Financial fraud cases in China are frequent, Jin Tongling’s financial fraud case has new developments.

In recent years, there has been a surge in illegal activities such as fraud and financial fabrication involving Chinese listed companies. One such case is the “Jintongling Financial Fraud Case,” where a high-tech enterprise under the state-owned assets supervision and administration commission in Nantong City, Jiangsu Province, has been found to have engaged in financial fabrication for a period of six years. This case has implicated the DHUA Certified Public Accountants Firm and four securities institutions.

According to reports from various sources and regulatory documents released by the Shenzhen Stock Exchange on May 14th, disciplinary actions have been taken against DHUA Certified Public Accountants Firm and Huaxi Securities, while Guangda Securities, Dongwu Securities, and Guohai Securities have been criticized for their involvement in the Jintongling case.

DHUA Certified Public Accountants Firm, the auditing institution for Jintongling’s financial statements from 2017 to 2022, and the underwriter for its 2020 equity increase, has been penalized. Huaxi Securities served as the sponsor for Jintongling, while Dongwu Securities acted as the main underwriter for its bonds.

Jintongling Technology Group Co., Ltd., a state-owned enterprise based in Nantong, Jiangsu Province, has been found to have committed financial fabrication over a span of six years, resulting in administrative penalties in November 2023. The total fines imposed on the company and individuals amount to 5.7 million yuan.

The official announcement revealed that Jintongling inflated its operating income by approximately 1.135 billion yuan and exaggerated its profits by 468 million yuan. It also falsely reduced its operating income by about 202 million yuan and diminished its profits by 38.5277 million yuan.

During the six-year period of financial fabrication, Jintongling engaged in various capital operations including equity increases, bond issuances, and mergers and acquisitions.

Established in 1993, Jintongling focuses on providing comprehensive solutions for wind systems in the field of centrifugal fans. It is registered in Nantong, Jiangsu Province, with its controlling shareholder being the Nantong State-owned Assets Supervision and Administration Commission, and Nantong Industry Holding Group Co., Ltd. as its largest shareholder.

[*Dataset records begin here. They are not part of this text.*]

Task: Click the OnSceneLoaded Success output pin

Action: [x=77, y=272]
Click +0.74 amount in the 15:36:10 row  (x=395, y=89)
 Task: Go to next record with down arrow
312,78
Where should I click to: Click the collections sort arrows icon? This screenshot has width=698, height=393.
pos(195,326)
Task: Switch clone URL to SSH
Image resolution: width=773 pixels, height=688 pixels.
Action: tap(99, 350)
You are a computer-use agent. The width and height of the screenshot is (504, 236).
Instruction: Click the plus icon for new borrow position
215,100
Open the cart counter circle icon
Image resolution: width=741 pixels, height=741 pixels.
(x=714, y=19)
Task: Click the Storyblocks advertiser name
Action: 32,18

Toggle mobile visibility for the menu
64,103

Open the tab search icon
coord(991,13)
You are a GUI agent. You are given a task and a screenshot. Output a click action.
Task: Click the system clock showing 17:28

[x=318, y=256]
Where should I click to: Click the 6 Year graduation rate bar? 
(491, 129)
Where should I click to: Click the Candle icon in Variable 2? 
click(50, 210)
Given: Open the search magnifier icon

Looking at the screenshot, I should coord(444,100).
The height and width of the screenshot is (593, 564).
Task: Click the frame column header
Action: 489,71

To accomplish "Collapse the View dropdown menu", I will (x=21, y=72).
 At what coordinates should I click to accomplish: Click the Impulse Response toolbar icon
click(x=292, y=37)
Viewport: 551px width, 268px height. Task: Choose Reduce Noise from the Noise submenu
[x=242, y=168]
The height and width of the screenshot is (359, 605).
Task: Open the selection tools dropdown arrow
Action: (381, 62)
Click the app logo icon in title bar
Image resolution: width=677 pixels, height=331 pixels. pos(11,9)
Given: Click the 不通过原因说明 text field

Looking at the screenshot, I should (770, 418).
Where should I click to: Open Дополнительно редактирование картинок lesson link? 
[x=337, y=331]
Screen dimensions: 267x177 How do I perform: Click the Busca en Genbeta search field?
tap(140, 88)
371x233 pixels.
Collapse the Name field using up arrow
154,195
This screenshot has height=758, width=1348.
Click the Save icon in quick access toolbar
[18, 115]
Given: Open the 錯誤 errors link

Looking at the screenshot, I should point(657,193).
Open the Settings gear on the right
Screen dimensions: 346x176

The issue of fraudulent issuance and financial fabrication in Chinese listed companies is becoming more prevalent, with Jintongling being just one example. Since April 12th, a total of 25 listed companies have announced being under investigation, averaging more than one per working day. On May 8th, ST Huatie, Weichuang Group, and Puli Pharmaceutical, among others, were collectively investigated. On April 30th, Caesar Culture, Guanghui Logistics, and others faced investigations.

On May 7th, ST Yangguang’s controlling shareholder, Jiangsu Yangguang Group Ltd., was fined 230 million yuan for suspected insider trading of Huarun Suntech stocks, marking one of the largest fines in recent times. The most severe penalty was handed to *ST Xinxiang, a company involved in continuous financial fabrication for seven years, facing the possibility of being forcibly delisted due to major violations.

Compared to the same period in 2023, the number of listed companies under investigation has significantly increased. In 2023, the China Securities Regulatory Commission handled 717 cases of violations in securities and futures, resulting in fines totaling 6.389 billion yuan.